The media representatives were (in no particular order other than going around the table):
David Shapiro, a writer/blogger appearing in The Honolulu Advertiser; Stefanie Sakamoto, who writes a new blog for the Hawaii Credit Union League; Larry Geller, who writes a blog called Disappeared News; BJ Reyes, political reporter for the Honolulu Star-Bulletin; Wayne Yoshioka, political reporter for Hawaii Public Radio; Derrick DePledge, political reporter for The Honolulu Advertiser; Don Ray, reporter/blogger for the Grassroot Institute; Pearl Hahn, writer/policy analyst for the Grassroot Institute; Adrienne LaFrance, managing editor for The Honolulu Weekly; Gina Mangieri, reporter for KHON; Malia Zimmerman, writer/publisher of the Hawaii Reporter; and Colette Fox, producer, Hawaii Public Television.
The House representatives were Clift Tsuji, Kyle Yamashita, Joey Manahan, Karl Rhoads, Cindy Evans, Denny Coffman, Henry Aquino, Jessica Wooley, Isaac Choy, Chris Lee, and Blake Oshiro.
We discussed a broad range of subjects over about an hour and a half, including:
*The media may not be your "friend", but it is not your enemy either. It is not the role of the media to be your friend, and when being interviewed, you should take responsibility for what you say and how you say it.
*The importance of access and transparency. The issue of posting amendments to bills so that the public has greater opportunity to review changes.
*Whether the House should change the scheduling of the "A" bracket committees to the morning so that television can cover them more readily. Should the legislature make scheduling decisions around the needs of the legislature anyway?
*Giving members adequate time to respond to an interview request before stating that they were "unavailable". Conversely, members should be aware of reporters' deadlines and return calls in a timely manner if they want to be included in the story.
*Why media cover the legislature less and less. Better communicating the "why should we care?" factor.

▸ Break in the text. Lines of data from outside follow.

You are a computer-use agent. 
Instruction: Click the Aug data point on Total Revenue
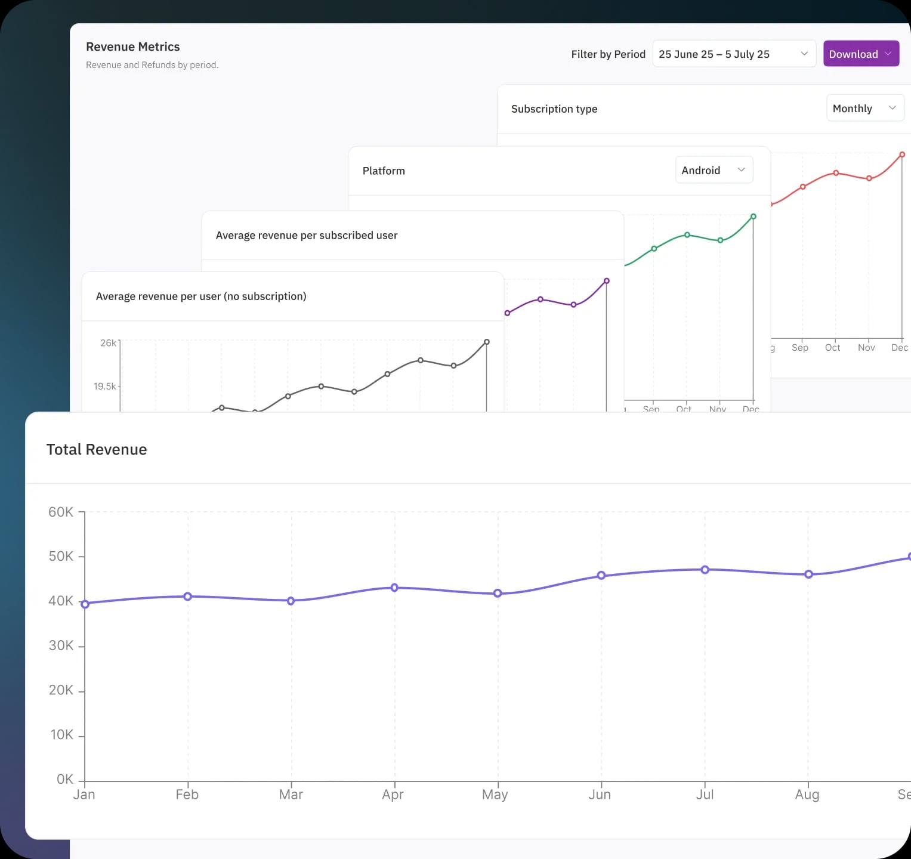(x=808, y=574)
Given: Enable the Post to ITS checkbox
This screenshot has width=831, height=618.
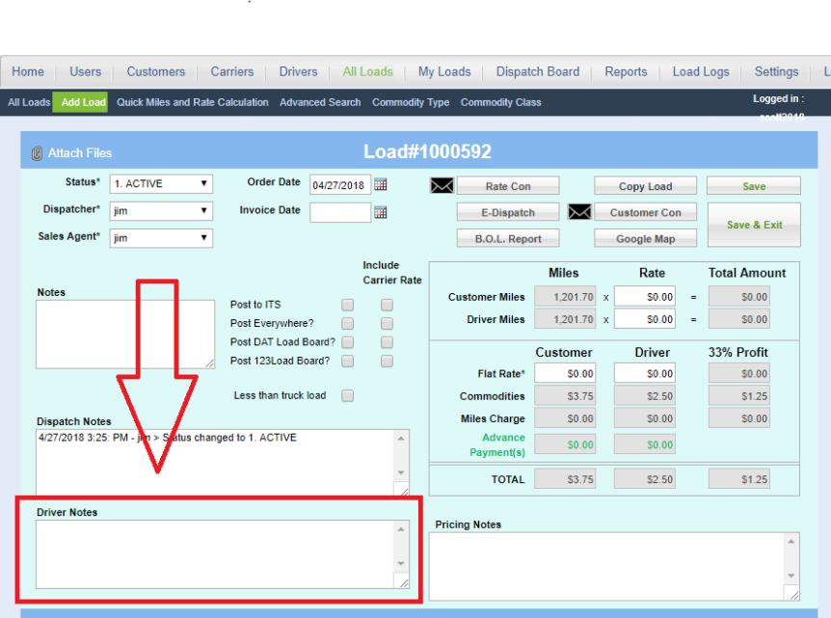Looking at the screenshot, I should pyautogui.click(x=347, y=305).
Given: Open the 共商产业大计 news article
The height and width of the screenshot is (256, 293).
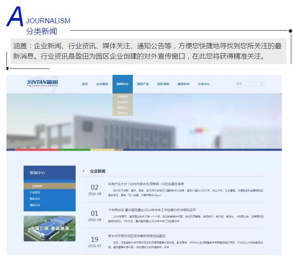Looking at the screenshot, I should [146, 184].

*What recourse do lawmakers have when media gets it wrong?
*How both government and media are using social media (Twitter, Facebook) to reach audiences.
*How and why media choose to cover the stories that they do on any given day.

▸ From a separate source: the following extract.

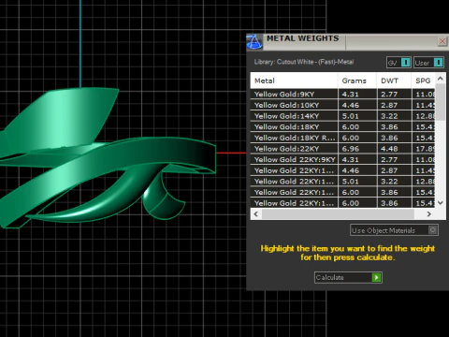Click the vertical scrollbar thumb

click(x=441, y=102)
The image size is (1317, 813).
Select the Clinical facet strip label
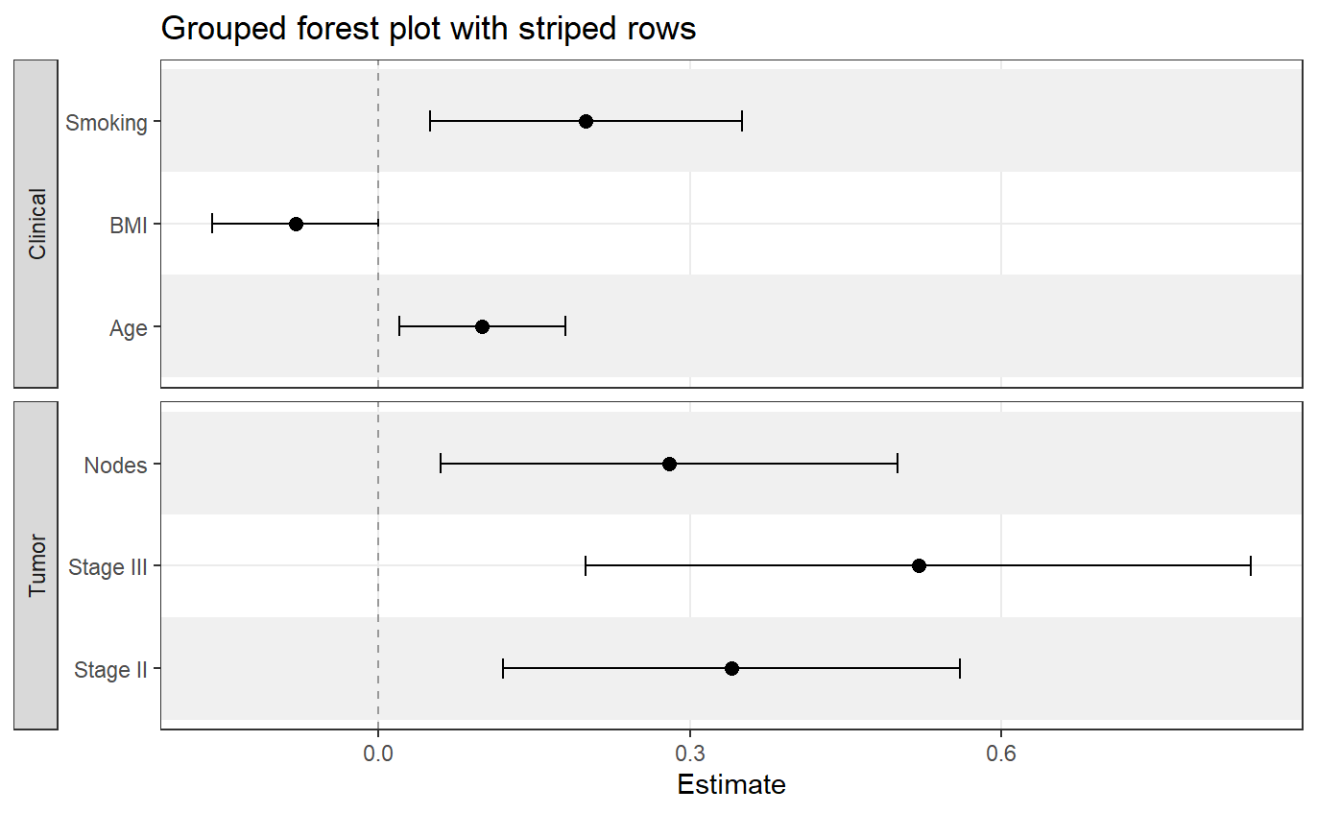point(36,224)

*How more lawmakers should start blogging and commenting on others' blogs as another way to get their message out.
I'm sure I've missed other points of discussion and invite people who were there to add and comment. Perhaps they will on their own blogs or commentaries. In my opinion, it was a valuable exchange of information. We all know that the media landscape is changing, and that we are no longer reaching the audiences that we'd like about the work being done at the legislature. It's important work that affects our daily lives, our future, and the direction of our state. Regardless of one's comfort with communications, it's critical to get out an accurate and fair picture of what is being accomplished, or not accomplished, at the taxpayers' expense. The premise of today's meeting is that in order to build a stronger working relationship between the media and the legislature, we need to better understand what the other does, and how the other works.